The authors specifically address the physiologic response to waterbirth. Discussing the claims of waterbirth proponents, they write:
For some time it has been thought that the vagally mediated triad of responses to trigeminal nerve stimulation (apnea, bradycardia, and selective vasoconstriction) that constitute the oxygen conserving "diving response" provides protection against drowning for babies during underwater birth by conserving oxygen. However, it is known that the response in neonatal animals is markedly diminished in the presence of hypoxemia, as can occur with a difficult delivery, and recently underwater birth has been linked to neonatal distress and mortality as part of a near-drowning scenario with radiological evidence consistent with lung aspiration of birthing pool water. Thus it appears that the apnea associated with the diving response is insufficient in newborn babies to ensure that water is not inhaled during underwater delivery.In other words, the diving reflex does not prevent neonatal drowning in a birth pool of warm water. Those who understand the diving reflex would not expect it to prevent waterbirth drowning.

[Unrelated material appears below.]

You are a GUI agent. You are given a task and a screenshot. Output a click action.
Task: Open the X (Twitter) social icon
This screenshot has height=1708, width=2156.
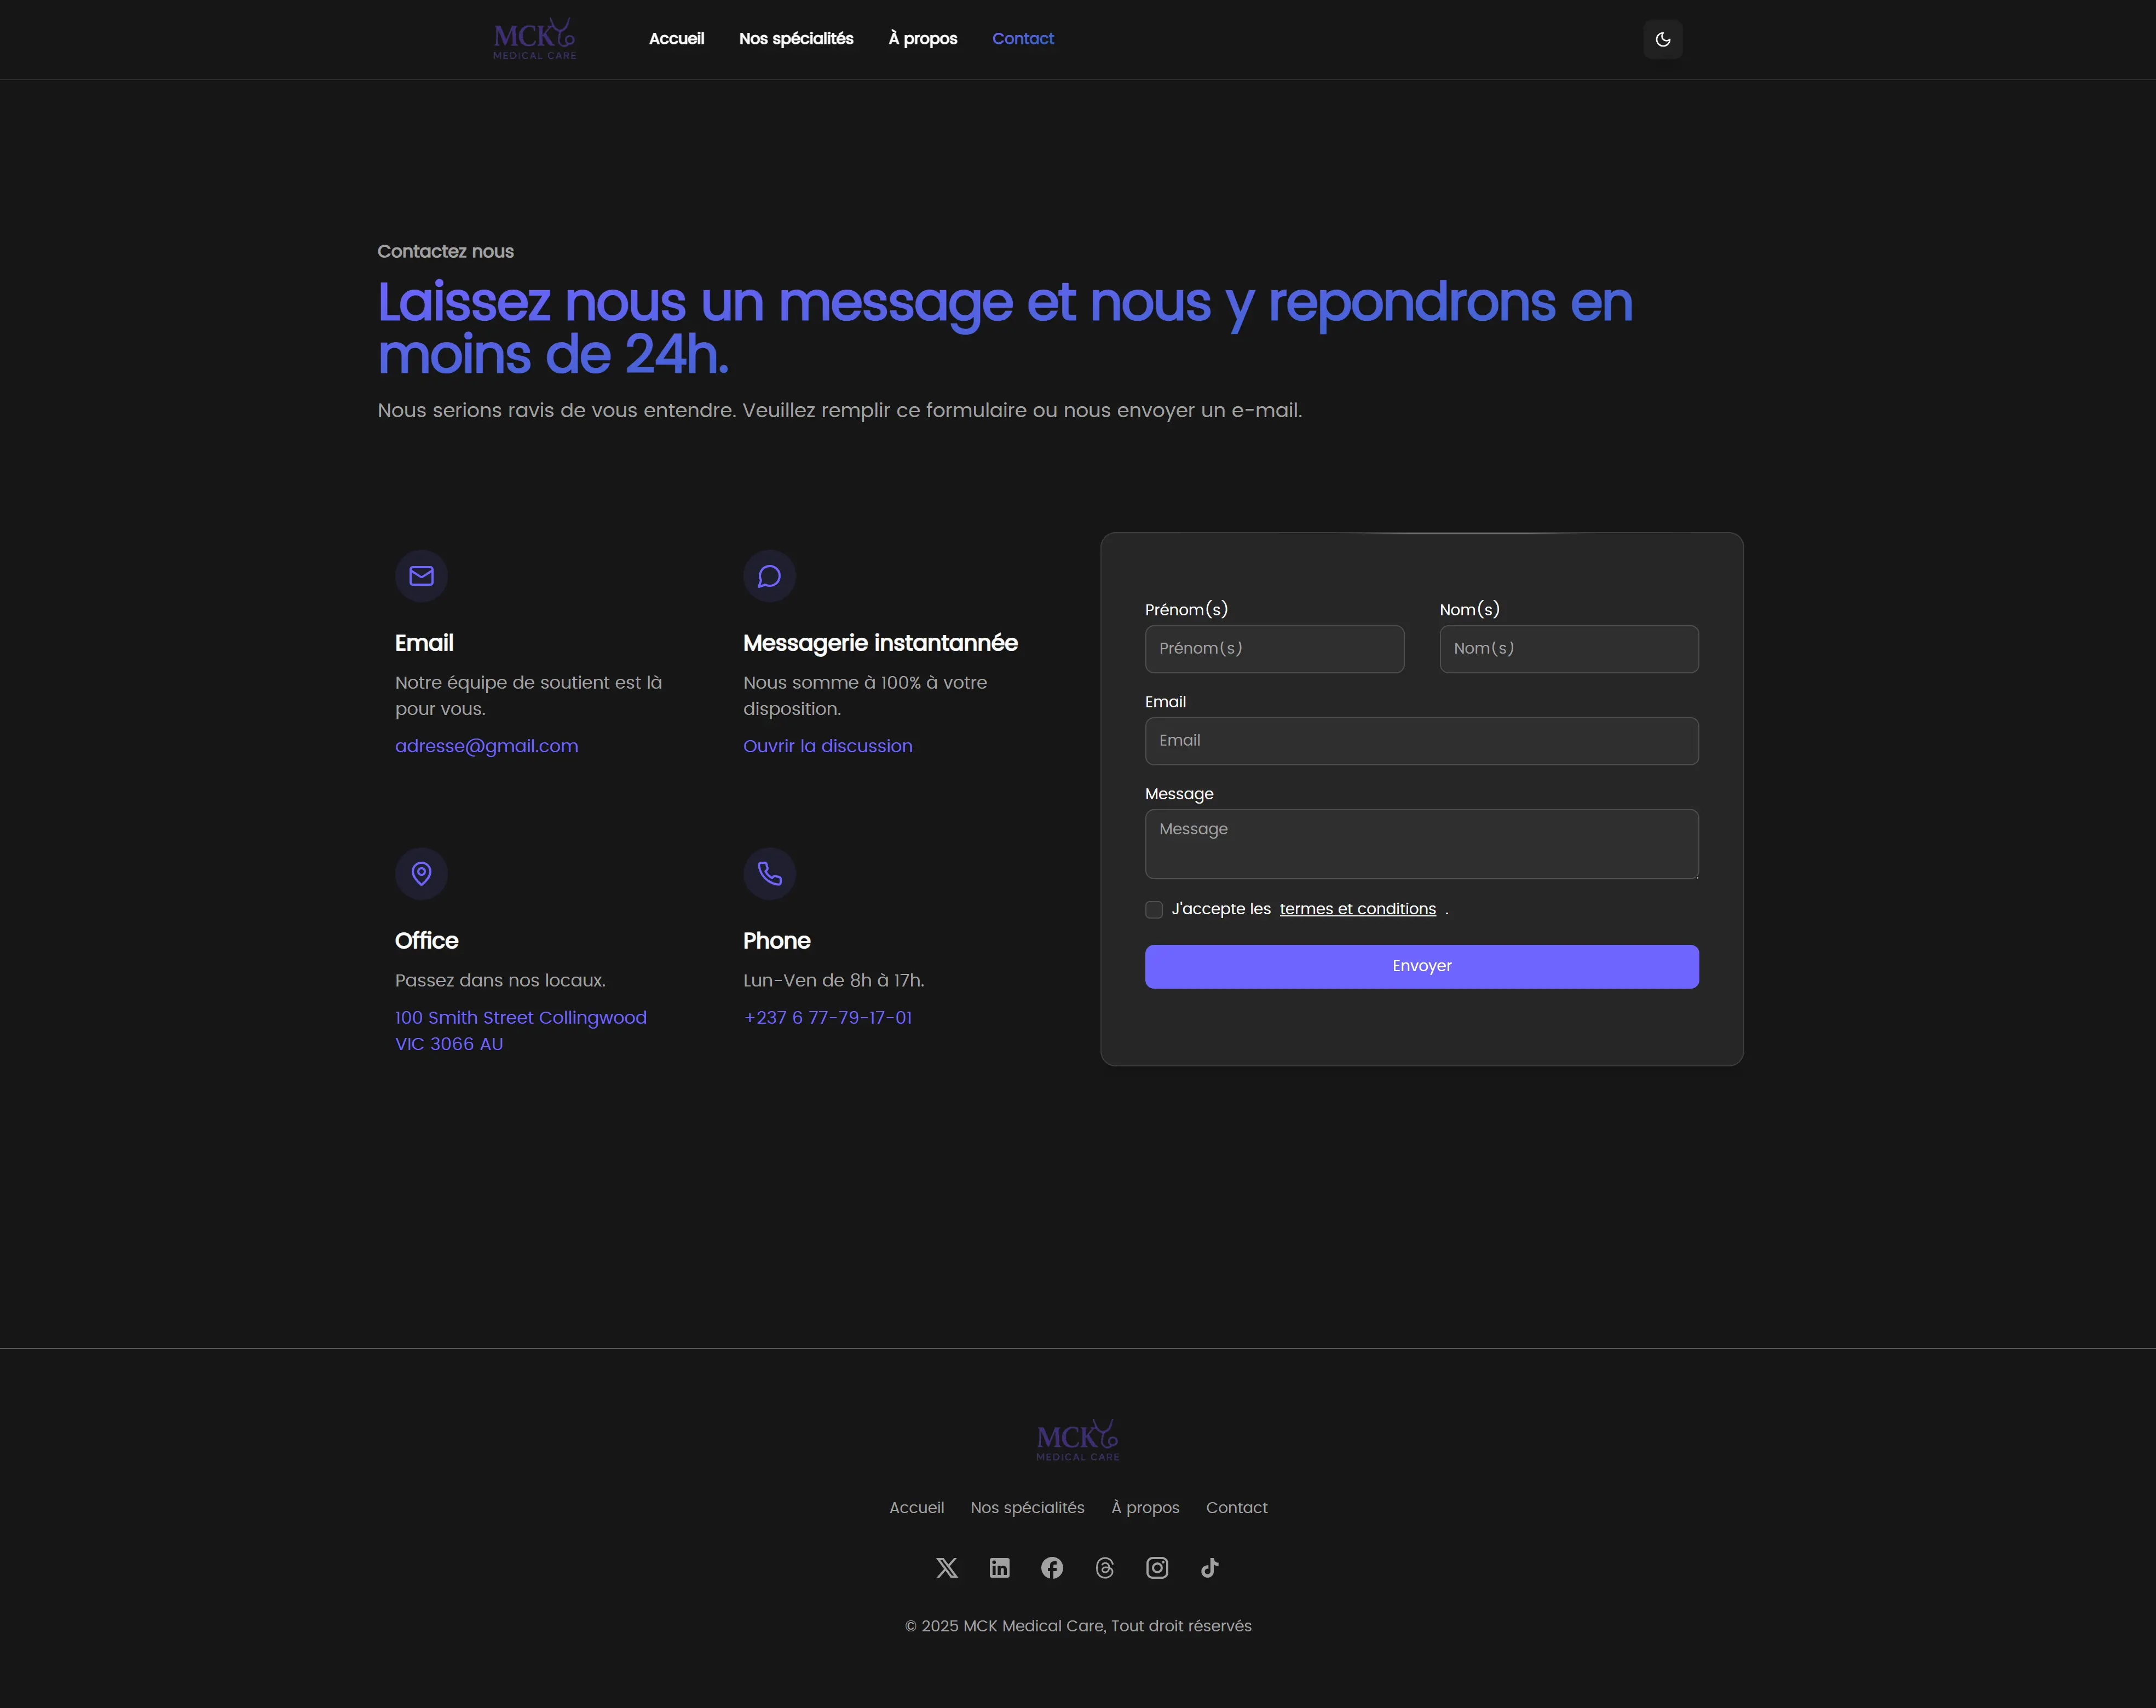tap(946, 1567)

The key point is this: anyone with a comprehensive knowledge of the diving reflex would never claim that it could prevent drowning at waterbirth. There is a diving reflex, but it does not work the way midwives claim, its effects are not limited to breathholding, and it is elicited by cold water, not warm water.
Waterbirth is the epitome of an unnatural stunt claiming to be "natural" simply because it ignores scientific evidence.